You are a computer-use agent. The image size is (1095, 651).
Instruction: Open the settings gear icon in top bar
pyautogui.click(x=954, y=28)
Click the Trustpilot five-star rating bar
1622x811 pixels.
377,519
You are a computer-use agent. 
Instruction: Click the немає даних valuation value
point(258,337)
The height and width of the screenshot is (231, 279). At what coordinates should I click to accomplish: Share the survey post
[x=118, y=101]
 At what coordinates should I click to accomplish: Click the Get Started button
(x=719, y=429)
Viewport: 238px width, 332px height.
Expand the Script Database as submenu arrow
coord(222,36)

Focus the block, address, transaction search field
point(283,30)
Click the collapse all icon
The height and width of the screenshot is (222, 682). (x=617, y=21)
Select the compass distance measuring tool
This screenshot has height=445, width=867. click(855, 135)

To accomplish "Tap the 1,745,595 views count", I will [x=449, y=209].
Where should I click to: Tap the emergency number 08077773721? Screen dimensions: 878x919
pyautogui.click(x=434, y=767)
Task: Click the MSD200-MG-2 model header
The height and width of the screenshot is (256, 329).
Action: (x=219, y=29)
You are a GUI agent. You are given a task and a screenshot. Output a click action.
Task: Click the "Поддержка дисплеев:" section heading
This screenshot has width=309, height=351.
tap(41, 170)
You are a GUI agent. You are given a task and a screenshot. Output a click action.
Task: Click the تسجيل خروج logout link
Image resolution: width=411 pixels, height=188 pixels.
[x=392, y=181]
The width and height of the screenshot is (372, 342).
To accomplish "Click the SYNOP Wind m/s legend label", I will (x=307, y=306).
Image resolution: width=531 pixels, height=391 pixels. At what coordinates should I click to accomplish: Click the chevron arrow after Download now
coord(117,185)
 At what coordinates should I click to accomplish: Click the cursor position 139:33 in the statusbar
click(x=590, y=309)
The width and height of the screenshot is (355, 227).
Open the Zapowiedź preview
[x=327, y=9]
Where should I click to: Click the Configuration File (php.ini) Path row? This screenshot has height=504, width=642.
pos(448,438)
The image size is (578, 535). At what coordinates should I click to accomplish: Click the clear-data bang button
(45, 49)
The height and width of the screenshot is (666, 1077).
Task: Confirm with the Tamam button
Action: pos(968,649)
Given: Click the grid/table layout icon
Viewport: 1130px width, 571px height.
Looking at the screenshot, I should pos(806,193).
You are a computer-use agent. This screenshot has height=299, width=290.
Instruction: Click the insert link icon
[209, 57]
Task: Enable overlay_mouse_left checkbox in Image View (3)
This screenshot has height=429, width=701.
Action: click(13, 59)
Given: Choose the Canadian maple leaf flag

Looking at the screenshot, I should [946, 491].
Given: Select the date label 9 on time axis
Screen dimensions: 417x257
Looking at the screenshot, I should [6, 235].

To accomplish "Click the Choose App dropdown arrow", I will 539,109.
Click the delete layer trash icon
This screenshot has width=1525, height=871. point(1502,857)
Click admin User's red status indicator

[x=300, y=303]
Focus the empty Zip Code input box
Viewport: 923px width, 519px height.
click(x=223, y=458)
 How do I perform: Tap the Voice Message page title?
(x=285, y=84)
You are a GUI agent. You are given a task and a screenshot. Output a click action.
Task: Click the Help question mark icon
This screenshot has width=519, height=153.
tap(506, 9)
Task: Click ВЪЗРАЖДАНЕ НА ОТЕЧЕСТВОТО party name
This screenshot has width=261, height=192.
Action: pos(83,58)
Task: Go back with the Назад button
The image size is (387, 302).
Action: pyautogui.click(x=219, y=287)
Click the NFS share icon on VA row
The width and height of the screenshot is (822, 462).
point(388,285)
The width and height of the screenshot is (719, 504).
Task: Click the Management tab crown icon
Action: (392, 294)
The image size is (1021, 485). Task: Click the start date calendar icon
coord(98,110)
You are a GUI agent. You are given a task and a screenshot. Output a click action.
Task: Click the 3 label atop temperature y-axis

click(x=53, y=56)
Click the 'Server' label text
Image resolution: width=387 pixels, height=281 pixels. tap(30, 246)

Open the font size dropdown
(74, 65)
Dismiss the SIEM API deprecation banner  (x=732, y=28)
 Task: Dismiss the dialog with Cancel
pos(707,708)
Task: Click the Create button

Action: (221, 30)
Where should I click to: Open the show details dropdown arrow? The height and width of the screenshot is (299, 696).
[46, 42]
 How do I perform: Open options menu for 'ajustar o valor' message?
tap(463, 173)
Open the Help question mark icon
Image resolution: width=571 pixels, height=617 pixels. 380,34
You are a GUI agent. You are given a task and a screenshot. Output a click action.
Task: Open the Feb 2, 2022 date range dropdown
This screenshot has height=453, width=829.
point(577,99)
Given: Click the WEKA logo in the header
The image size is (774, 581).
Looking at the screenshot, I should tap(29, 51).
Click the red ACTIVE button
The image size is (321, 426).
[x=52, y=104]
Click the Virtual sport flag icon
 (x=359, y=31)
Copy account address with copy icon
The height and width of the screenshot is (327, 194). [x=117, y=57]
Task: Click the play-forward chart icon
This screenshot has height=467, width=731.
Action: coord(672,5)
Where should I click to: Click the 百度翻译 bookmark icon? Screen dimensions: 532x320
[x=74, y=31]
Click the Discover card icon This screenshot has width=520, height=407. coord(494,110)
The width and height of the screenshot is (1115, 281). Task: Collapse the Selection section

########

WHAT IS EXPECTED.
Everything in the listing needs to be duplicated exactly, line for line.

RESPONSE TO THIS EXERCISE.
You are a computer-use agent. The image size is (1095, 651).
Instruction: Open the settings gear icon in top bar
pyautogui.click(x=954, y=28)
Click the Trustpilot five-star rating bar
1622x811 pixels.
377,519
You are a computer-use agent. 
Instruction: Click the немає даних valuation value
point(258,337)
The height and width of the screenshot is (231, 279). At what coordinates should I click to accomplish: Share the survey post
[x=118, y=101]
 At what coordinates should I click to accomplish: Click the Get Started button
(x=719, y=429)
Viewport: 238px width, 332px height.
Expand the Script Database as submenu arrow
coord(222,36)

Focus the block, address, transaction search field
point(283,30)
Click the collapse all icon
The height and width of the screenshot is (222, 682). (x=617, y=21)
Select the compass distance measuring tool
This screenshot has height=445, width=867. click(855, 135)

To accomplish "Tap the 1,745,595 views count", I will [x=449, y=209].
Where should I click to: Tap the emergency number 08077773721? Screen dimensions: 878x919
pyautogui.click(x=434, y=767)
Task: Click the MSD200-MG-2 model header
The height and width of the screenshot is (256, 329).
Action: (x=219, y=29)
You are a GUI agent. You are given a task and a screenshot. Output a click action.
Task: Click the "Поддержка дисплеев:" section heading
This screenshot has width=309, height=351.
tap(41, 170)
You are a GUI agent. You are given a task and a screenshot. Output a click action.
Task: Click the تسجيل خروج logout link
Image resolution: width=411 pixels, height=188 pixels.
[x=392, y=181]
The width and height of the screenshot is (372, 342).
To accomplish "Click the SYNOP Wind m/s legend label", I will (x=307, y=306).
Image resolution: width=531 pixels, height=391 pixels. At what coordinates should I click to accomplish: Click the chevron arrow after Download now
coord(117,185)
 At what coordinates should I click to accomplish: Click the cursor position 139:33 in the statusbar
click(x=590, y=309)
The width and height of the screenshot is (355, 227).
Open the Zapowiedź preview
[x=327, y=9]
Where should I click to: Click the Configuration File (php.ini) Path row? This screenshot has height=504, width=642.
pos(448,438)
The image size is (578, 535). At what coordinates should I click to accomplish: Click the clear-data bang button
(45, 49)
The height and width of the screenshot is (666, 1077).
Task: Confirm with the Tamam button
Action: pos(968,649)
Given: Click the grid/table layout icon
Viewport: 1130px width, 571px height.
Looking at the screenshot, I should pos(806,193).
You are a computer-use agent. This screenshot has height=299, width=290.
Instruction: Click the insert link icon
[209, 57]
Task: Enable overlay_mouse_left checkbox in Image View (3)
This screenshot has height=429, width=701.
Action: click(13, 59)
Given: Choose the Canadian maple leaf flag

Looking at the screenshot, I should [946, 491].
Given: Select the date label 9 on time axis
Screen dimensions: 417x257
Looking at the screenshot, I should [6, 235].

To accomplish "Click the Choose App dropdown arrow", I will 539,109.
Click the delete layer trash icon
This screenshot has width=1525, height=871. point(1502,857)
Click admin User's red status indicator

[x=300, y=303]
Focus the empty Zip Code input box
Viewport: 923px width, 519px height.
click(x=223, y=458)
 How do I perform: Tap the Voice Message page title?
(x=285, y=84)
You are a GUI agent. You are given a task and a screenshot. Output a click action.
Task: Click the Help question mark icon
This screenshot has width=519, height=153.
tap(506, 9)
Task: Click ВЪЗРАЖДАНЕ НА ОТЕЧЕСТВОТО party name
This screenshot has width=261, height=192.
Action: pos(83,58)
Task: Go back with the Назад button
The image size is (387, 302).
Action: pyautogui.click(x=219, y=287)
Click the NFS share icon on VA row
The width and height of the screenshot is (822, 462).
point(388,285)
The width and height of the screenshot is (719, 504).
Task: Click the Management tab crown icon
Action: (392, 294)
The image size is (1021, 485). Task: Click the start date calendar icon
coord(98,110)
You are a GUI agent. You are given a task and a screenshot. Output a click action.
Task: Click the 3 label atop temperature y-axis

click(x=53, y=56)
Click the 'Server' label text
Image resolution: width=387 pixels, height=281 pixels. tap(30, 246)

Open the font size dropdown
(74, 65)
Dismiss the SIEM API deprecation banner  (x=732, y=28)
 Task: Dismiss the dialog with Cancel
pos(707,708)
Task: Click the Create button

Action: (221, 30)
Where should I click to: Open the show details dropdown arrow? The height and width of the screenshot is (299, 696).
[46, 42]
 How do I perform: Open options menu for 'ajustar o valor' message?
tap(463, 173)
Open the Help question mark icon
Image resolution: width=571 pixels, height=617 pixels. 380,34
You are a GUI agent. You are given a task and a screenshot. Output a click action.
Task: Open the Feb 2, 2022 date range dropdown
This screenshot has height=453, width=829.
point(577,99)
Given: Click the WEKA logo in the header
The image size is (774, 581).
Looking at the screenshot, I should tap(29, 51).
Click the red ACTIVE button
The image size is (321, 426).
[x=52, y=104]
Click the Virtual sport flag icon
 (x=359, y=31)
Copy account address with copy icon
The height and width of the screenshot is (327, 194). [x=117, y=57]
Task: Click the play-forward chart icon
This screenshot has height=467, width=731.
Action: coord(672,5)
Where should I click to: Click the 百度翻译 bookmark icon? Screen dimensions: 532x320
[x=74, y=31]
Click the Discover card icon This screenshot has width=520, height=407. coord(494,110)
The width and height of the screenshot is (1115, 281). Task: Collapse the Selection section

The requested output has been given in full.